Hopes are high on this group of Les Blues to perform especially after the disappointing and pathetic exit from the World Cup, two years ago.
A similar past exists in the minds of the English fans as they failed to qualify for the Euros in 2008.
Through out the game, it was obvious who had the attacking mentality of the two. Between the French offensive line-up of Benzema, Cabaye (Ben Arfa), Nasri and Ribery, a lot of touches of the ball and inter-linking play were expected. And so was it displayed with Nasri and Ribery looking more dangerous than their English counterparts.
For the English, it seemed like A. Oxlade-Chamberlain was the brightest spot in terms of their attack as he managed to run past defenders with certain ease… when he did actually have the ball. Reasons were quite obvious for his selection in the first team as he is blessed with huge amount of pace and enormous quantity of talent.
There had been a big debate on whether John Terry should have been included in the squad as he was stripped of captaincy twice. He will be facing the court for the alleged racism case against him by Anton Ferdinand, after the championship. It raises the question of inconsistency by the English FA specifically, when compared to Luis Suarez’s case. But that is whole another discussion in itself.
In the first half, French attacked and England defended with an unexpected goal against the run of play scored by Lescott.
Great ball played by Gerrard into the box and Joleon Lescott headed it away in an unusual manner. The one time top scoring defender in the Premier League in his Everton days had just scored his first international goal.
It was as simple as it gets really. Of the minimal possession and build up play that the English were showing for, it all came down to a ingenuous old-fashioned goal. Many of us were probably expecting the English game to be unattractive but effective. And so it was.
Free kick – Header – Goal.
The weakness in the French defense was visible, considering the fact that their star midfielder, Yann M’Vila, was out for this game. However, his replacement Alou Diarra carried out his responsibilities very well in that position.
France did manage to pull one back before the half through Nasri as they looked more threatening going forward. After steady and patient probing from the Blues, along with England looking too comfortable sitting deep, trouble was invited. Samir Nasri managed to beat his Manchester City colleague Joe Hart with a well-placed shot. The defense actually gave him plenty of time to whip it in.
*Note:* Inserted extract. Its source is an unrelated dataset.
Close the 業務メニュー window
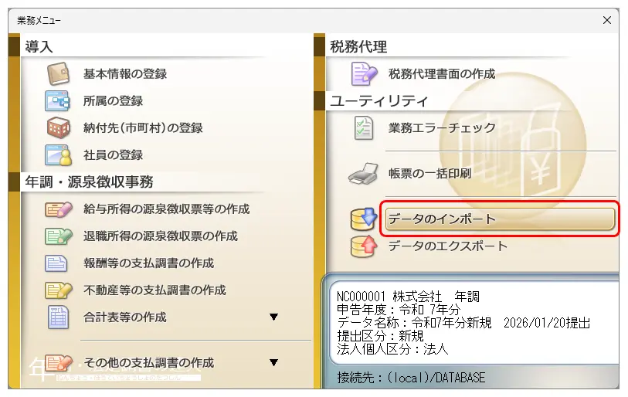Screen dimensions: 628x397 coord(606,19)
Come second half, England pressed higher up the field but that did not yield any positive outcome. The game had lost its pace by then and both teams looked like they were happy with the draw.
So for the moment, France’s unbeaten league run streak increases to 22, with a game against co-hosts Ukraine up next. Almost every match both teams will play from hereon will be infused with importance, but none more so than this one. For Roy Hodgson’s men the game could be measured as a satisfactory work in progress.